Obama, for his part, would have probably smiled and played along with
the joke. He would have tweeted something the next day like “Had a great time at covfefe” or “After a hard day of being president, sometimes my fingers
go off walking on their own.” He would never have sent his White House press
spokesman out to say that “the president and a small group of people know
exactly what he meant.”
Seriously, Sean Spicer? That’s the best you can do?
It was the perfect opportunity to show that Trump is at
least partly human. Spicer could have made a joke. He could have said, for
example, that “the media is always kidding the president about having small
hands, so sometimes they just type covfefe.” He could have said it was
something Trump learned on his foreign trip, like maybe when he put his hands
on the Saudis' mysterious orb. He could have said almost anything except what he actually said.
In two weeks, it will have been two years since Trump and
his wife descended the escalator in Trump Tower to announce that he was running
for the Republican nomination for president. He has been on television every
single day since, and not once in two years has he ever said he was wrong about
anything, was sorry about anything, made a mistake about anything or is
anything less than the planet's only perfect man.

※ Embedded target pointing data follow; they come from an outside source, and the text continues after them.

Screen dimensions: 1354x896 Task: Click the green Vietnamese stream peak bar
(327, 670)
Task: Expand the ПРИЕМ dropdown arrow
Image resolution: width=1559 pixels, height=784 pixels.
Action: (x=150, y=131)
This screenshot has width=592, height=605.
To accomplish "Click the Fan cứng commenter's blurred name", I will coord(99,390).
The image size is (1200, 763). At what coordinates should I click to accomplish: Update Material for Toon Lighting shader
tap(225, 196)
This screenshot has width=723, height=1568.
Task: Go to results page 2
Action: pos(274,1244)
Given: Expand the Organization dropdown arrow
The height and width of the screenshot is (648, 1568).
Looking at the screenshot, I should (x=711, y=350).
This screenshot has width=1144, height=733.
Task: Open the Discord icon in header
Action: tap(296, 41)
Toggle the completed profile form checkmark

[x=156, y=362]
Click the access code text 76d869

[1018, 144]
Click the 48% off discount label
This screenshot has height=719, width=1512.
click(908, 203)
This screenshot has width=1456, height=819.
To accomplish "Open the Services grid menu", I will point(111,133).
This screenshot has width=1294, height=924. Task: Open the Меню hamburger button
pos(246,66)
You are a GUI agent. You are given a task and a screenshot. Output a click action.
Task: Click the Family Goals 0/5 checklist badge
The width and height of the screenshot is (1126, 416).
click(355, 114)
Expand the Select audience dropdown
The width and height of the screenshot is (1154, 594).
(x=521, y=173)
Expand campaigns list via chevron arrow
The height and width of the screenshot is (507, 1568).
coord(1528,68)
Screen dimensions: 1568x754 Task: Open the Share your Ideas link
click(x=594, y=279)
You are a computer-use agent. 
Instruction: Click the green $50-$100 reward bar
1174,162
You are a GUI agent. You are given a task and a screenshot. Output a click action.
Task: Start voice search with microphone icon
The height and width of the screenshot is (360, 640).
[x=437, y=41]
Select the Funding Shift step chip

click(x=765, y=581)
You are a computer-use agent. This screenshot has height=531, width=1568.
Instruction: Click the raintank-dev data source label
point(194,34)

In those two years he's proven himself to be good at making up lies but completely incapable
of telling the truth or even making a simple joke, and I’m sick of it. I’m just so sick
of it.
Today, we think he’s going to pull the United States out of
an historic climate change agreement that involves nearly 200 nations around
the world [UPDATE: He did.] so that his wealthy backers in the fossil fuel business can continue polluting
the air and stuffing their pockets with cash. He’ll put us into a new Basket of
Deplorables with only two other countries: Syria, one of the most deplorable
places on earth; and Nicaragua, the second poorest nation in the Western
Hemisphere.
I don’t know about you, but that’s not where I want America
to be. Trump should be ashamed to even say those words out loud, let alone in an orchestrated Rose Garden ceremony on national TV, but he won’t be ashamed, and that’s the real shame
of it all.
I keep writing that the things Trump says and does would be
funny if they weren’t so sad, but Trump doesn’t do jokes, so there is no funny in Trump. The only exception, I thought, was when he rode the golden staircase to tell us he was running for President of the United States, but it turned out that joke was
on us... and that was the saddest joke of all.